Thanks. I've just done a little ruthless editing of my own to this post, changing the code for one link, changing an 'it' to 'this post', and taking one or two stray words. Ruthless, I say!
I guess it wasn't all Hemingway's fault, though he was a major influence. You find the same sort of pared-back writing in many authors of the time - note, for instance, the aphoristic poetic style of Auden, or even C S Lewis's in some of his more academic essays. They were unlikely to have been *majorly* influenced by Hemingway. Maybe an idea whose time had come?
Incidentally, it's more than possible to have witty aphorisms that are, at the same time, extremely long (P J O'Rourke does this), and a rambling writing style that nevertheless consists almost entirely of short, snappy sentences. (Can't think of a writer who does this, offhand, but I'm sure there has got to be a few examples). As I'm sure you know.

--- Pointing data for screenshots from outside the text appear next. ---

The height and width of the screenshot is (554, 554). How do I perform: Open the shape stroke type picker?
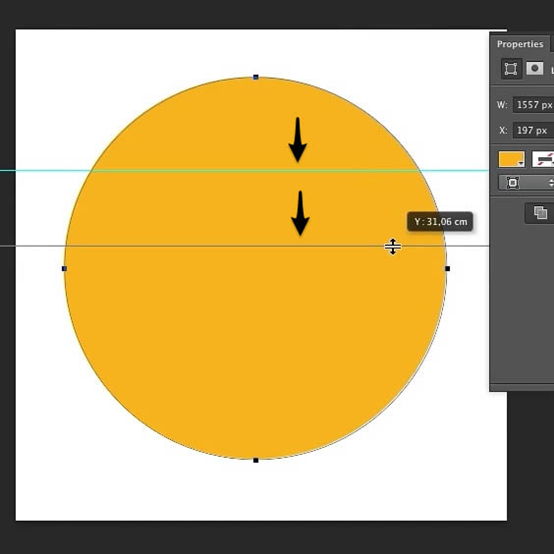[x=543, y=159]
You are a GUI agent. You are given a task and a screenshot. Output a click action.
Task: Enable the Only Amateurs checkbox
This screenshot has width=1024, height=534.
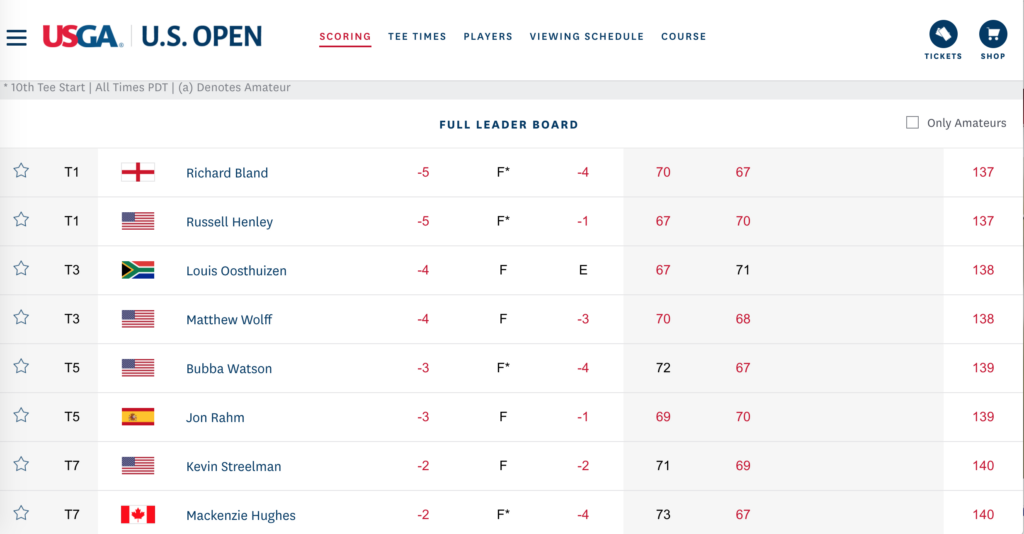click(x=912, y=122)
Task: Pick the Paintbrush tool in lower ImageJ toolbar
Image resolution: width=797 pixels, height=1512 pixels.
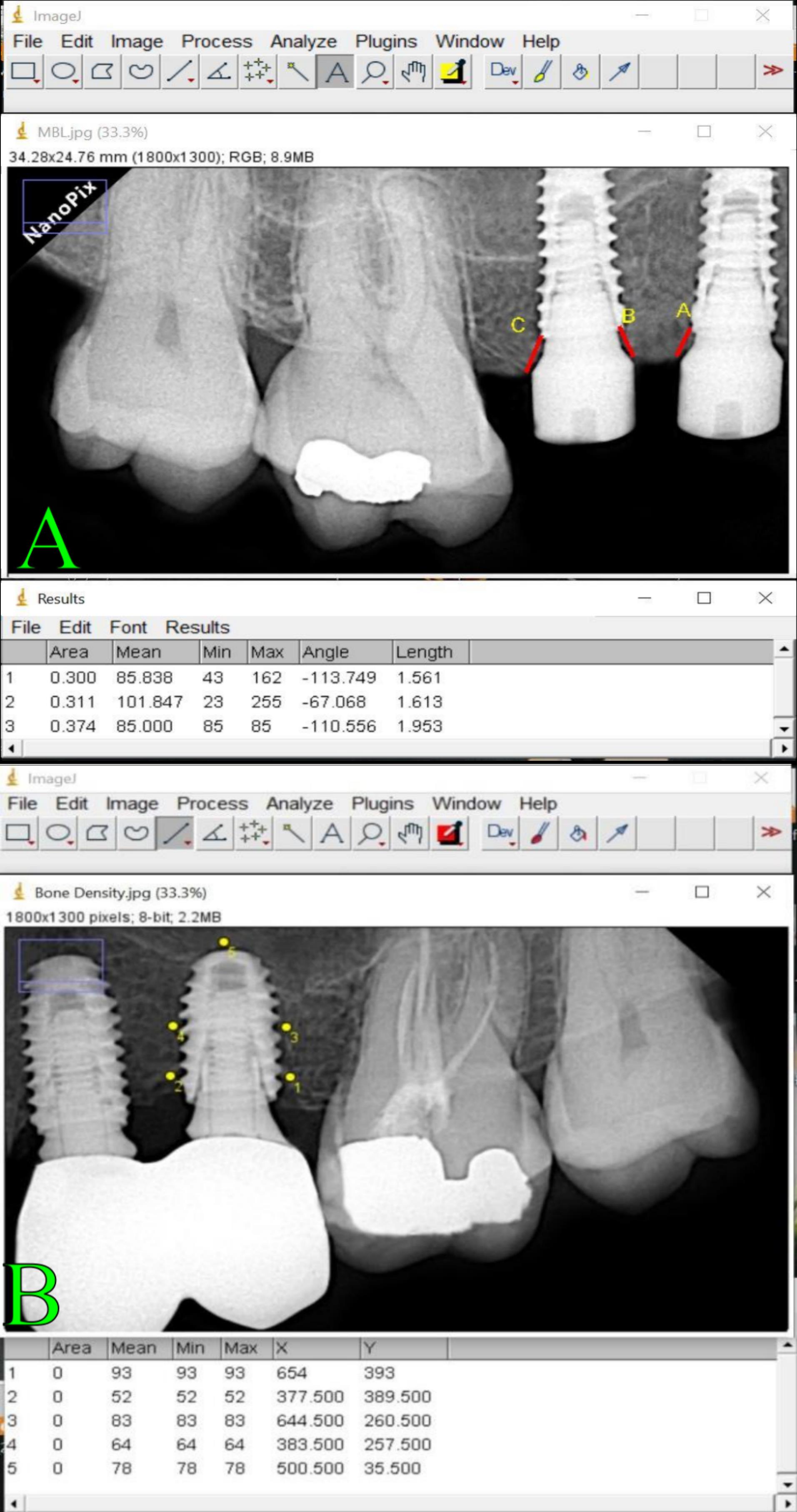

Yeah, I suppose it's probably Hemingway's rampant misogyny which really gets to me! Auden (whom I love) has an aphoristic style, but it's just not the same- it has more of a density and a weight about it, for me. I guess I'd buy the comparison more with Larkin or somebody like that (the link is worth clicking for Alan Bennett's description of Larkin and the account of his "Brunette Coleman" fiasco).
I was thinking about similar things because I was reading bits of The Prelude (1805 version) and noticing afresh the way you frequently get such a detailed, long built-up sentence or scene ending in something so beautiful and small, like a bubble bursting, but delightfully so (that's not the proper lit. crit way of putting it, just my impression). I guess what I mean to say is that there's simple and there's flat and the latter is often mistaken for the former.
Anyway, if one wants to name drop, I think one best do it with as many outrageously obvious lies as possible and a moustache something like Daniel Day-Lewis in "There Will Be Blood".
PS- Did you see the reconstruction of Bach's face? God, that thing is going to give me nightmares!
Damn! Blast! Thanks to this post about Chesterton, I feel like a mere amateur when it comes to sprawling digressions. In fact, this might prompt me to just altogether fire my pathetic parenthetical asides!
P.S. I have tagged you in a Meme. I apologise, but that is what you get for insisting on being one of my... oh, who am I kidding? My ONLY reader.
I don't think you should EVER give up digressions, just as I don't think any of us should ever give up digressions (by the way, speaking of digressions, was anyone watching ABC telly last night...?)
Chesterton is indeed the king of transgressive digressions, digressive transgressions, discursive digressions, and digressive discussions, but we can all aspire to live up to his high standards. Amongst my other plans, one of these days, I plan to write a novel that ends up being ALL FOOTNOTE. Or maybe 200 pages footnote to one page of real text.